* _ЧТО НУЖНО СДЕЛАТЬ_:
1/ Что, согласно отрывку об Антропософском Обществе, должно было быть создано при Гетеануме?
2/ Пожалуйста, процитируйте из отрывка об Антропософском Обществе фрагмент между словами «Для этого должен» и «всех внешних мероприятиях.» включительно.

* _ИСХОДНЫЙ ОТРЫВОК_:
====================
Все же надо было принять это решение, ибо положение было таково, что теперь ради того, чтобы антропософское дело осталось бы и далее связанным с Антропософским Обществом, должно было наступить противоположное тому, что я только что охарактеризовал. Антропософское Общество должно было стать на будущие времена само тем средоточием, через которое непосредственно притекала бы эзотерическая жизнь, — которое само являло бы эзотерическую деятельность и сознавало бы эту свою эзотерическую деятельность.
Для этого должен был быть создан эзотерический президиум при Гетеануме. И для этого должно было быть признано, что такому президиуму в его целом надлежит иметь эзотерическую задачу, и что в будущем все то, что протекает через Антропософское Общество, должно быть не только антропософской субстанцией, которую надо воспринимать, но что в будущем антропософия, кроме того, чтобы быть учением, антропософия должна осуществлять себя, то есть антропософия должна действовать во всех внешних мероприятиях.
Для этого необходимо признание тех реальных сил, которые должны связывать друг с другом отдельных лиц, объединенных в Обществе. Эти силы не могут быть такими силами, которые учитывались бы какими-либо программами или параграфами, — которые постигались бы в абстрактных параграфах. Лишь только то может в эзотерическом смысле служить основанием Антропософского Общества и поддерживать его, что основывается на реальных человеческих отношениях. Так в будущем все должно основываться на реальных человеческих отношениях в широком смысле, — на конкретной, а не абстрактной духовной жизни.
====================
* _ИЗВЛЕЧЕННЫЕ СВЕДЕНИЯ_:
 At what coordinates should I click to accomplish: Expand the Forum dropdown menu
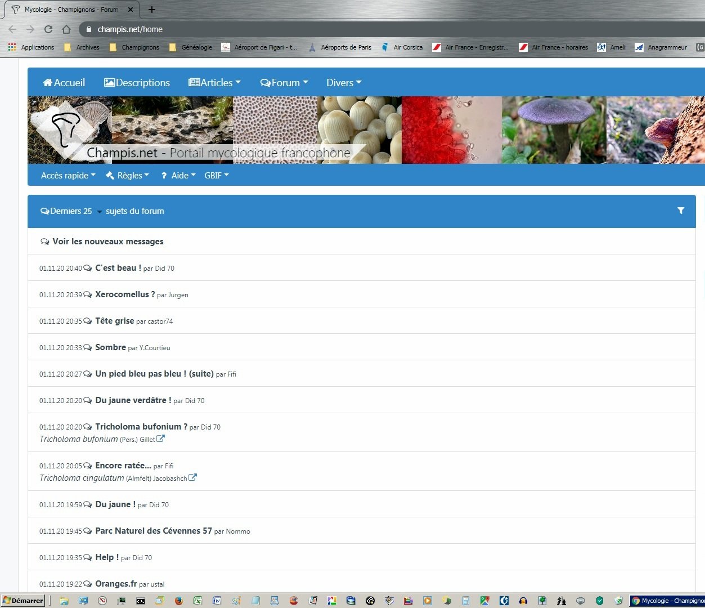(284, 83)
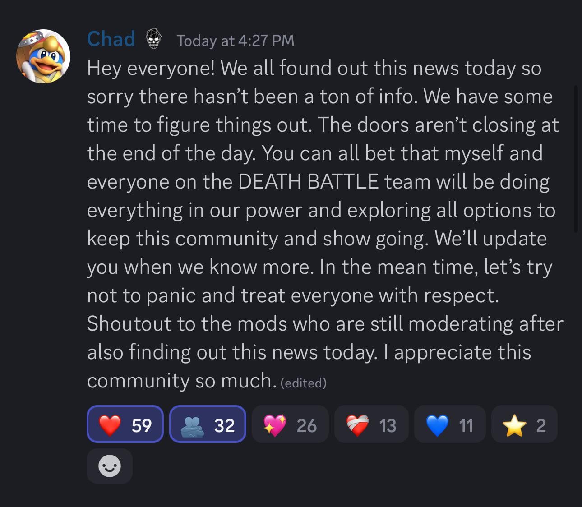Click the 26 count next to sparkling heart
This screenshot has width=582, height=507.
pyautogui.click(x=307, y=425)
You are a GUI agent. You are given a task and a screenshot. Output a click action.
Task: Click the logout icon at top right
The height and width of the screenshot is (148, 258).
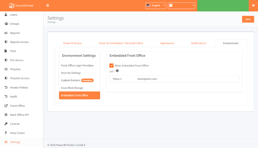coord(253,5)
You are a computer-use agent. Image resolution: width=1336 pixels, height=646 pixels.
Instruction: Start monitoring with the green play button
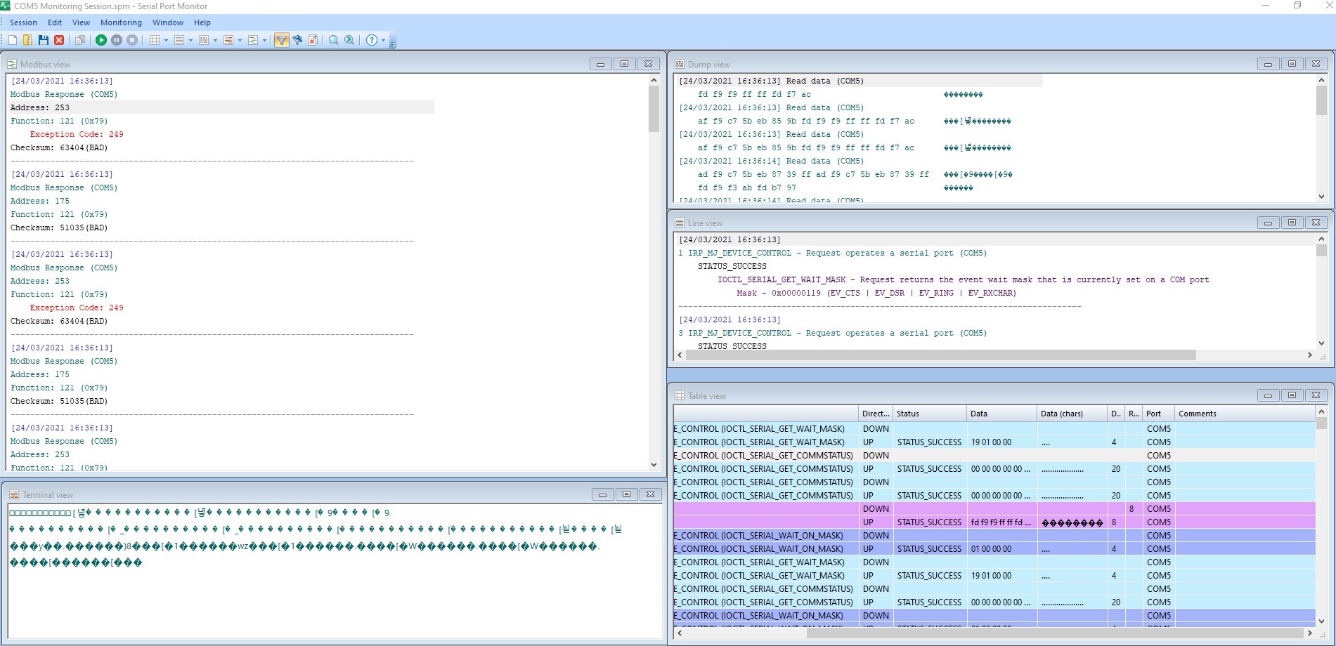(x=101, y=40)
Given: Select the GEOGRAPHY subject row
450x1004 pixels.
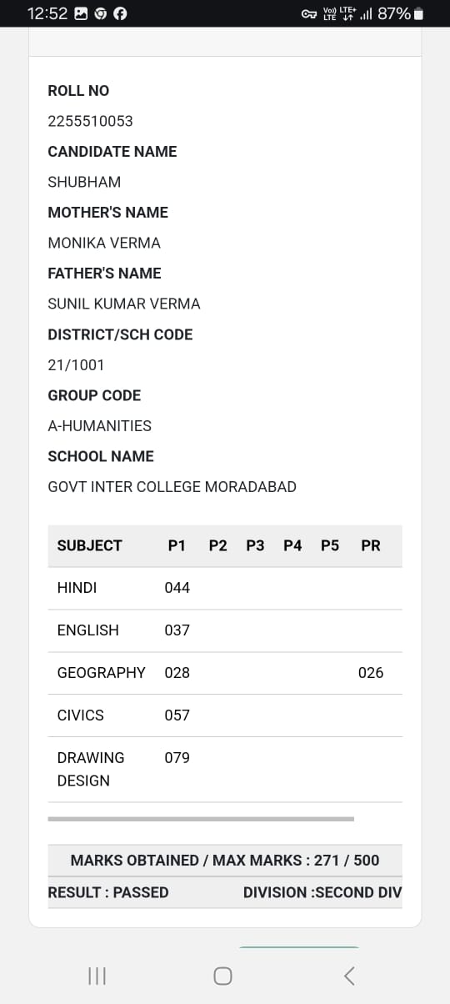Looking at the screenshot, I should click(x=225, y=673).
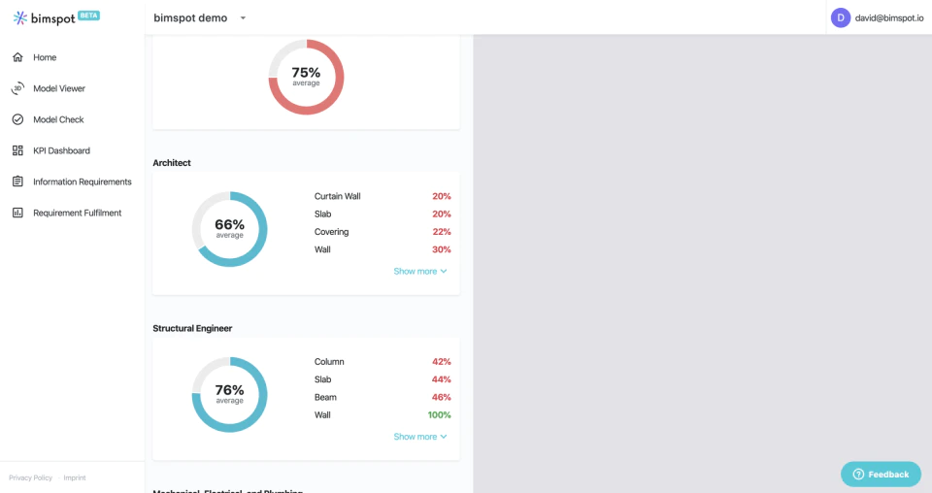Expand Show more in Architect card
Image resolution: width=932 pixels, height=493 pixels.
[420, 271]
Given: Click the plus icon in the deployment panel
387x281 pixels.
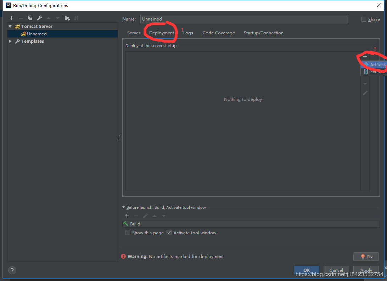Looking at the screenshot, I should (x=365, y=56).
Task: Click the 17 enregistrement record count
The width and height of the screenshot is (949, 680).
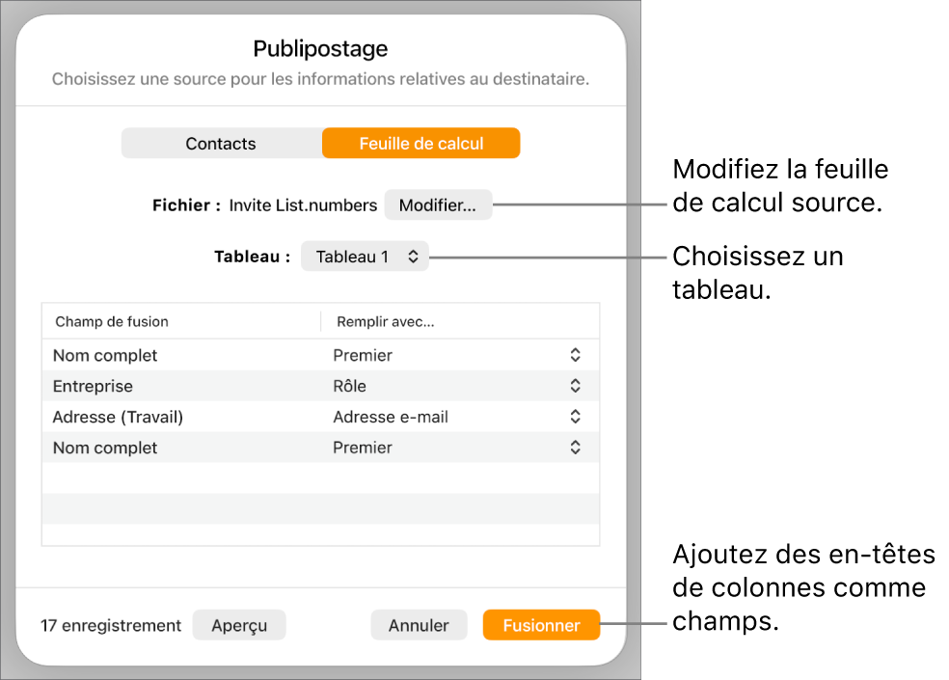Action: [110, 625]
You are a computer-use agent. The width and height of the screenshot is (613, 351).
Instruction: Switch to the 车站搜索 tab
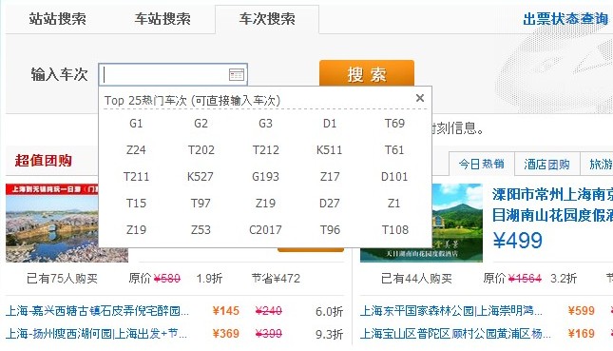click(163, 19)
====================
* _ВЫПОЛНЕННОЕ ЗАДАНИЕ_:
1/ Эзотерический президиум.

2/
Для этого должен был быть создан эзотерический президиум при Гетеануме. И для этого должно было быть признано, что такому президиуму в его целом надлежит иметь эзотерическую задачу, и что в будущем все то, что протекает через Антропософское Общество, должно быть не только антропософской субстанцией, которую надо воспринимать, но что в будущем антропософия, кроме того, чтобы быть учением, антропософия должна осуществлять себя, то есть антропософия должна действовать во всех внешних мероприятиях.